Collected data
:::

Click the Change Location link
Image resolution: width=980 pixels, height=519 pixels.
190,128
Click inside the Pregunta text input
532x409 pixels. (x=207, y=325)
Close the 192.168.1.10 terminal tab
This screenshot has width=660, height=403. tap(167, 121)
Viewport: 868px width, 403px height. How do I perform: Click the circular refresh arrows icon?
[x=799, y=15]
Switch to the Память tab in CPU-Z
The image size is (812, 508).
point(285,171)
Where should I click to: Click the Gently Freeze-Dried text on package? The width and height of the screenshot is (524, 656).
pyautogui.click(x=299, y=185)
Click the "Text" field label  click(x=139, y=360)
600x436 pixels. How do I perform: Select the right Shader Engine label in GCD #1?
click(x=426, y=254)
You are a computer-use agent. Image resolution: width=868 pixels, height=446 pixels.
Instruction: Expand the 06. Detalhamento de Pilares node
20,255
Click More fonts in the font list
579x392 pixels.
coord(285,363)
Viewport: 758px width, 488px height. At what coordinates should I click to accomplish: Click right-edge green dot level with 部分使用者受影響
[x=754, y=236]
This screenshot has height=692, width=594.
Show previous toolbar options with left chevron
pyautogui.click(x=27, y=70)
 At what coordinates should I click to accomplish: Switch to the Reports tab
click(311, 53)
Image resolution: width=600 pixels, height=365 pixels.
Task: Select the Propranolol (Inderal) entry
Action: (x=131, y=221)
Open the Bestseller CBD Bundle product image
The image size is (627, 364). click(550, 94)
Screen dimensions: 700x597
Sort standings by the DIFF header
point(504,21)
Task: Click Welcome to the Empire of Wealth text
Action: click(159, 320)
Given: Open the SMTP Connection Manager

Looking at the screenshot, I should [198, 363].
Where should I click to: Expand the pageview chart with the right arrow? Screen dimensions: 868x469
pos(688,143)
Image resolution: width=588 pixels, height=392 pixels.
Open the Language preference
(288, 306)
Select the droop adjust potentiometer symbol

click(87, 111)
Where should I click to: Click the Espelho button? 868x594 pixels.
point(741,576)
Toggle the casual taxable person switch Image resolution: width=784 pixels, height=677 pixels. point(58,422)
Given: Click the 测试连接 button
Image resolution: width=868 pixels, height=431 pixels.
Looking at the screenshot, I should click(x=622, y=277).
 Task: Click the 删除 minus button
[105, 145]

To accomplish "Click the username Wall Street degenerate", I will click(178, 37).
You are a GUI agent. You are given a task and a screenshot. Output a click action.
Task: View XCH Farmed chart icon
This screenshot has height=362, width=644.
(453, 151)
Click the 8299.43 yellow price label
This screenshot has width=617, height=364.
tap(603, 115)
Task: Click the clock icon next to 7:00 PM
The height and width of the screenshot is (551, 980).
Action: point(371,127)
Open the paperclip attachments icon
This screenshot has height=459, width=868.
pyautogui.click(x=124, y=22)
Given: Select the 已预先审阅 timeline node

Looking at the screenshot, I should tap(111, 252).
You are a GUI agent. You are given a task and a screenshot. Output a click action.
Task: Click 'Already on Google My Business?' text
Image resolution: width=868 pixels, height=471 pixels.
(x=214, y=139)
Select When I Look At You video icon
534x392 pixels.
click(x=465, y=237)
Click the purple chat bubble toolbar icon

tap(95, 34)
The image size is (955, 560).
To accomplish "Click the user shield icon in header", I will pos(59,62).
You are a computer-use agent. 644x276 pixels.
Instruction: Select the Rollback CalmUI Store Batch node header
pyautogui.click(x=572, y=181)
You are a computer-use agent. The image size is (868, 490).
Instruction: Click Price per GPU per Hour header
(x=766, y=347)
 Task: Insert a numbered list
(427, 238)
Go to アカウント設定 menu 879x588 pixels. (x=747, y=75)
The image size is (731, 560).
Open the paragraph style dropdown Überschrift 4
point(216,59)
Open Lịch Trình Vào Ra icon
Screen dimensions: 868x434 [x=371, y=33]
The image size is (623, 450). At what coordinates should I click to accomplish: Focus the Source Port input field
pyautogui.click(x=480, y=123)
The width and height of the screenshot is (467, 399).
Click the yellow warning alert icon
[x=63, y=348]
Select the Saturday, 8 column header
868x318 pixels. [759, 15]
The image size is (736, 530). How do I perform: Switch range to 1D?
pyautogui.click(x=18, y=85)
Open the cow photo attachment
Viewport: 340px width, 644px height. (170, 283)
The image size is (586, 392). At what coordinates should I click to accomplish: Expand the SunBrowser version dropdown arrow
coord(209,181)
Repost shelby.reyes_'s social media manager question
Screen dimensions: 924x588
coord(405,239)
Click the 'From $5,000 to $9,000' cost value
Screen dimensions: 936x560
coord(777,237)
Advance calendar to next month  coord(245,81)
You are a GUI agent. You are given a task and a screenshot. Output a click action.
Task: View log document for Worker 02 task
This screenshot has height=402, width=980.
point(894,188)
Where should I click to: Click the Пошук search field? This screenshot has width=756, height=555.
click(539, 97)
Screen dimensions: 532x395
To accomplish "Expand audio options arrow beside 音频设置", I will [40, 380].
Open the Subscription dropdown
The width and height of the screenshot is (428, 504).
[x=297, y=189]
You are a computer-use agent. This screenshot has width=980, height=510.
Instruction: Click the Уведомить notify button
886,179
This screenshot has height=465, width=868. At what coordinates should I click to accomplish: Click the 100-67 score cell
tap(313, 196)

:::

Each record above should be returned exactly as it appears.

OUTPUT —
Click the Change Location link
Image resolution: width=980 pixels, height=519 pixels.
190,128
Click inside the Pregunta text input
532x409 pixels. (x=207, y=325)
Close the 192.168.1.10 terminal tab
This screenshot has width=660, height=403. tap(167, 121)
Viewport: 868px width, 403px height. How do I perform: Click the circular refresh arrows icon?
[x=799, y=15]
Switch to the Память tab in CPU-Z
The image size is (812, 508).
point(285,171)
Where should I click to: Click the Gently Freeze-Dried text on package? The width and height of the screenshot is (524, 656).
pyautogui.click(x=299, y=185)
Click the "Text" field label  click(x=139, y=360)
600x436 pixels. How do I perform: Select the right Shader Engine label in GCD #1?
click(x=426, y=254)
You are a computer-use agent. Image resolution: width=868 pixels, height=446 pixels.
Instruction: Expand the 06. Detalhamento de Pilares node
20,255
Click More fonts in the font list
579x392 pixels.
coord(285,363)
Viewport: 758px width, 488px height. At what coordinates should I click to accomplish: Click right-edge green dot level with 部分使用者受影響
[x=754, y=236]
This screenshot has height=692, width=594.
Show previous toolbar options with left chevron
pyautogui.click(x=27, y=70)
 At what coordinates should I click to accomplish: Switch to the Reports tab
click(311, 53)
Image resolution: width=600 pixels, height=365 pixels.
Task: Select the Propranolol (Inderal) entry
Action: (x=131, y=221)
Open the Bestseller CBD Bundle product image
The image size is (627, 364). click(550, 94)
Screen dimensions: 700x597
Sort standings by the DIFF header
point(504,21)
Task: Click Welcome to the Empire of Wealth text
Action: click(159, 320)
Given: Open the SMTP Connection Manager

Looking at the screenshot, I should [198, 363].
Where should I click to: Expand the pageview chart with the right arrow? Screen dimensions: 868x469
pos(688,143)
Image resolution: width=588 pixels, height=392 pixels.
Open the Language preference
(288, 306)
Select the droop adjust potentiometer symbol

click(87, 111)
Where should I click to: Click the Espelho button? 868x594 pixels.
point(741,576)
Toggle the casual taxable person switch Image resolution: width=784 pixels, height=677 pixels. point(58,422)
Given: Click the 测试连接 button
Image resolution: width=868 pixels, height=431 pixels.
Looking at the screenshot, I should click(x=622, y=277).
 Task: Click the 删除 minus button
[105, 145]

To accomplish "Click the username Wall Street degenerate", I will click(178, 37).
You are a GUI agent. You are given a task and a screenshot. Output a click action.
Task: View XCH Farmed chart icon
This screenshot has height=362, width=644.
(453, 151)
Click the 8299.43 yellow price label
This screenshot has width=617, height=364.
tap(603, 115)
Task: Click the clock icon next to 7:00 PM
The height and width of the screenshot is (551, 980).
Action: point(371,127)
Open the paperclip attachments icon
This screenshot has height=459, width=868.
pyautogui.click(x=124, y=22)
Given: Select the 已预先审阅 timeline node

Looking at the screenshot, I should tap(111, 252).
You are a GUI agent. You are given a task and a screenshot. Output a click action.
Task: Click 'Already on Google My Business?' text
Image resolution: width=868 pixels, height=471 pixels.
(x=214, y=139)
Select When I Look At You video icon
534x392 pixels.
click(x=465, y=237)
Click the purple chat bubble toolbar icon

tap(95, 34)
The image size is (955, 560).
To accomplish "Click the user shield icon in header", I will pos(59,62).
You are a computer-use agent. 644x276 pixels.
Instruction: Select the Rollback CalmUI Store Batch node header
pyautogui.click(x=572, y=181)
You are a computer-use agent. The image size is (868, 490).
Instruction: Click Price per GPU per Hour header
(x=766, y=347)
 Task: Insert a numbered list
(427, 238)
Go to アカウント設定 menu 879x588 pixels. (x=747, y=75)
The image size is (731, 560).
Open the paragraph style dropdown Überschrift 4
point(216,59)
Open Lịch Trình Vào Ra icon
Screen dimensions: 868x434 [x=371, y=33]
The image size is (623, 450). At what coordinates should I click to accomplish: Focus the Source Port input field
pyautogui.click(x=480, y=123)
The width and height of the screenshot is (467, 399).
Click the yellow warning alert icon
[x=63, y=348]
Select the Saturday, 8 column header
868x318 pixels. [759, 15]
The image size is (736, 530). How do I perform: Switch range to 1D?
pyautogui.click(x=18, y=85)
Open the cow photo attachment
Viewport: 340px width, 644px height. (170, 283)
The image size is (586, 392). At what coordinates should I click to accomplish: Expand the SunBrowser version dropdown arrow
coord(209,181)
Repost shelby.reyes_'s social media manager question
Screen dimensions: 924x588
coord(405,239)
Click the 'From $5,000 to $9,000' cost value
Screen dimensions: 936x560
coord(777,237)
Advance calendar to next month  coord(245,81)
You are a GUI agent. You are given a task and a screenshot. Output a click action.
Task: View log document for Worker 02 task
This screenshot has height=402, width=980.
point(894,188)
Where should I click to: Click the Пошук search field? This screenshot has width=756, height=555.
click(539, 97)
Screen dimensions: 532x395
To accomplish "Expand audio options arrow beside 音频设置", I will [40, 380].
Open the Subscription dropdown
The width and height of the screenshot is (428, 504).
[x=297, y=189]
You are a computer-use agent. This screenshot has width=980, height=510.
Instruction: Click the Уведомить notify button
886,179
This screenshot has height=465, width=868. At what coordinates should I click to accomplish: Click the 100-67 score cell
tap(313, 196)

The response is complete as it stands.